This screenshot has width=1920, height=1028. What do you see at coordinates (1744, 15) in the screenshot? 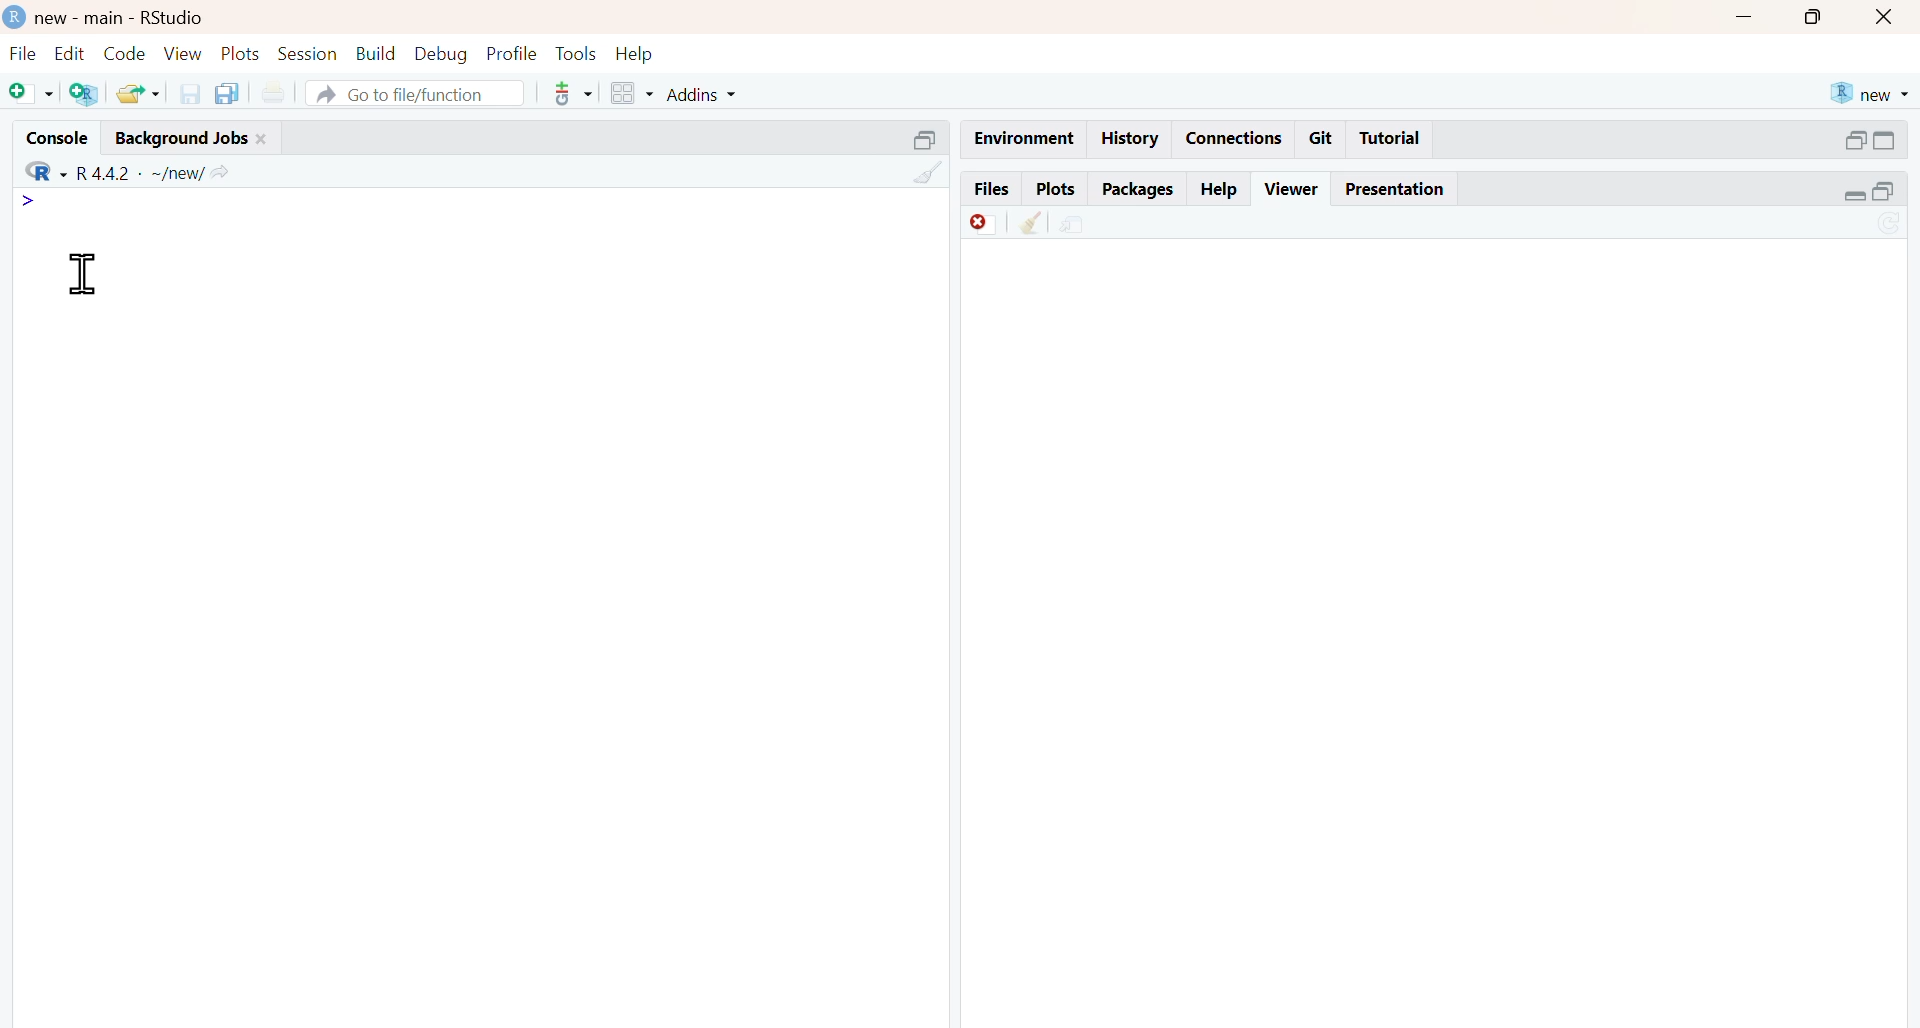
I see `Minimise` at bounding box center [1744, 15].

--

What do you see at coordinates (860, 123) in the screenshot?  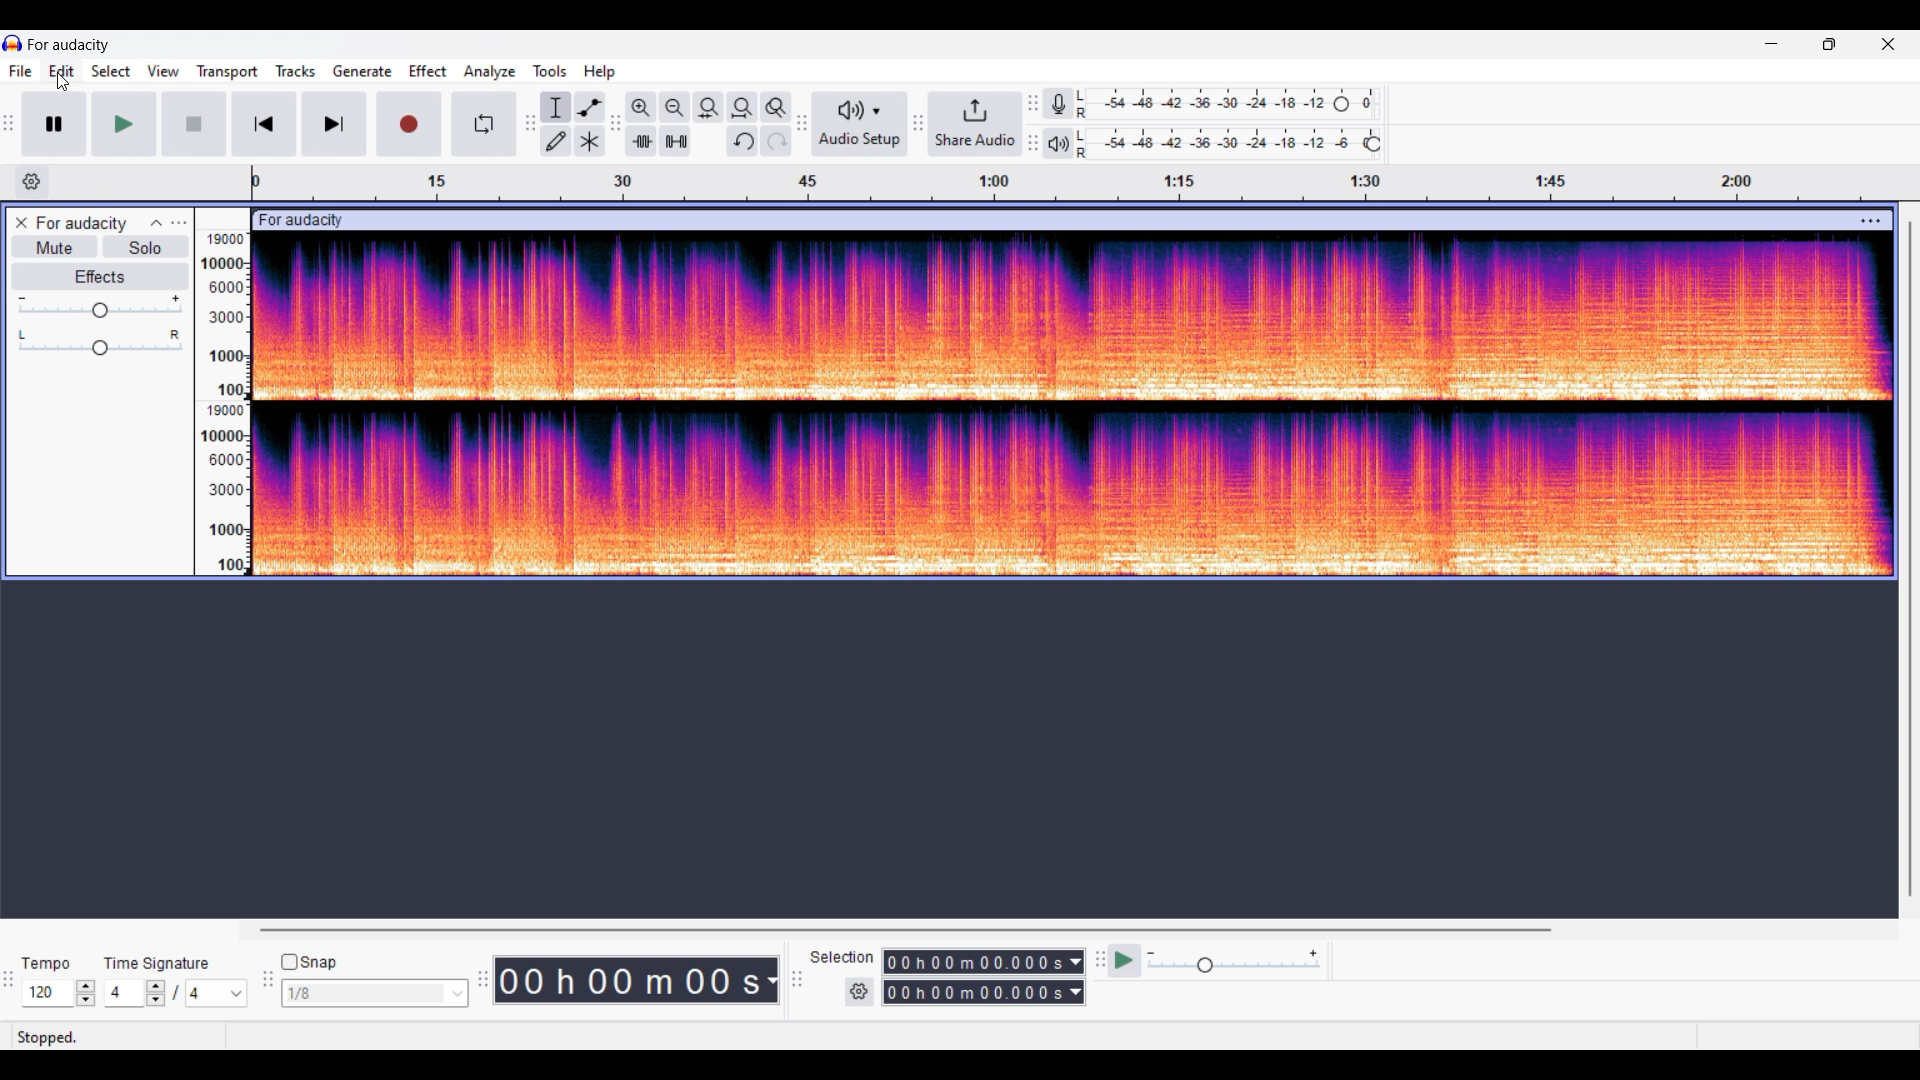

* * *

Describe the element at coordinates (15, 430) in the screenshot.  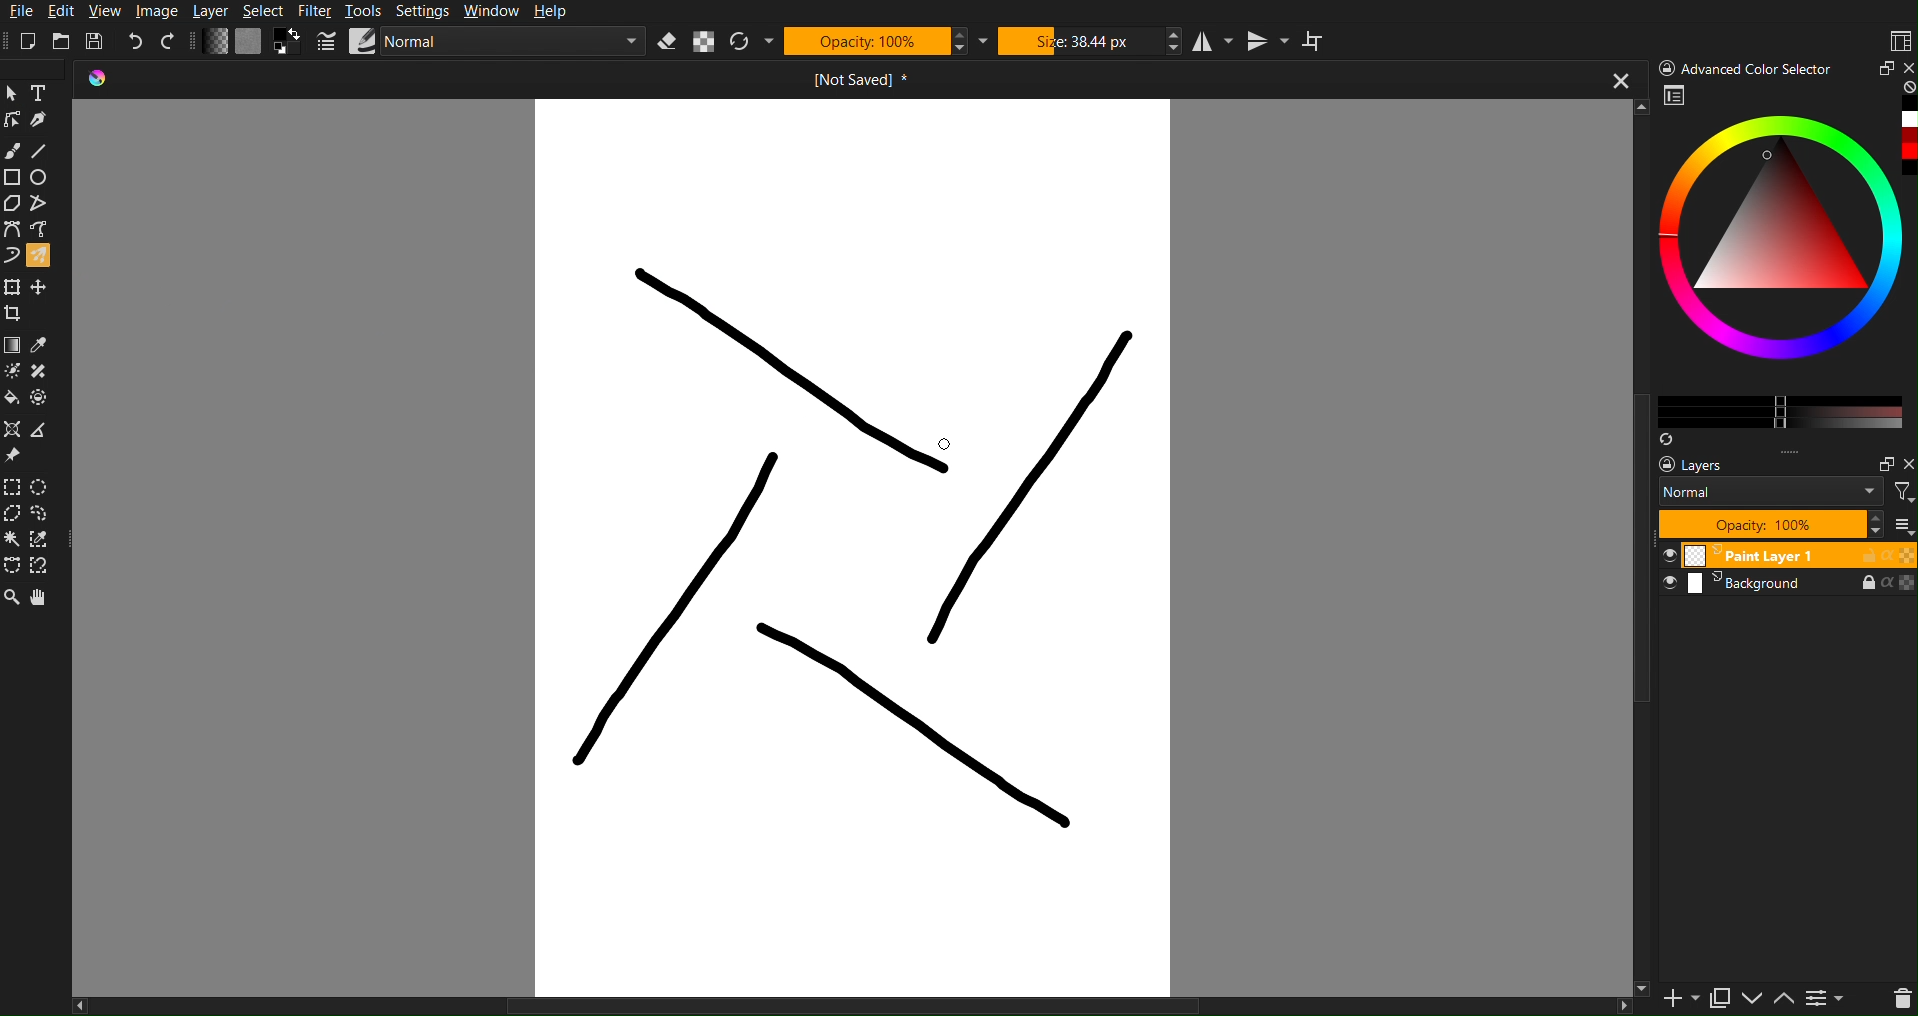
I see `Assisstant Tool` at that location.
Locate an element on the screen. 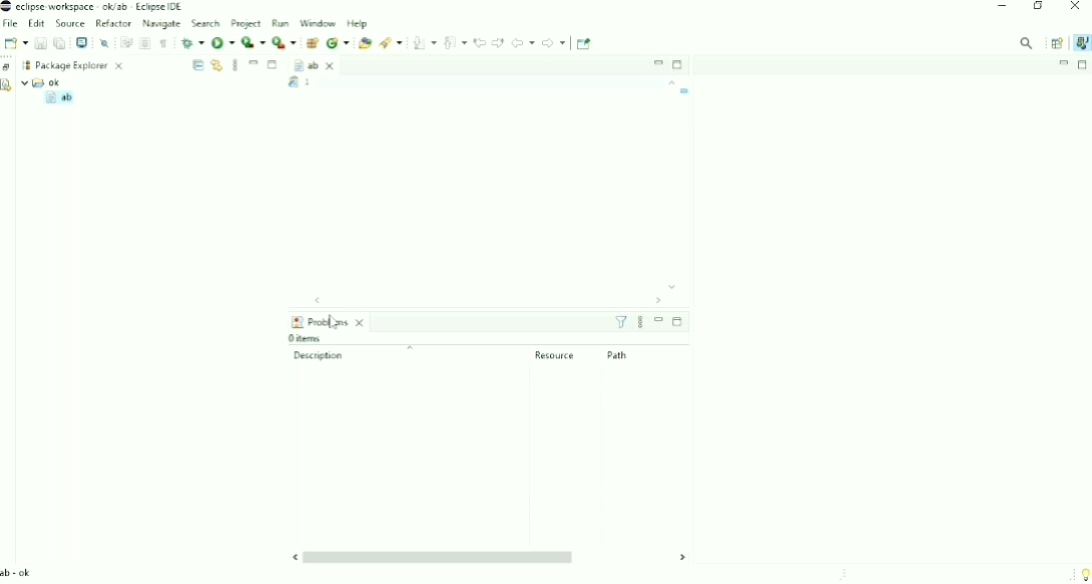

• _GIVEN INSTRUCTION_
Update the lines starting with the line that contains "This screenshot has" and going on through the line that contains "center [1744, 15].", replacing "screenshot" with "screen capture" and keeping everything else the same. Omit the pictures from your answer.

• _THE ANSWER_
This screen capture has width=1920, height=1028. What do you see at coordinates (1744, 15) in the screen capture? 
I see `Minimise` at bounding box center [1744, 15].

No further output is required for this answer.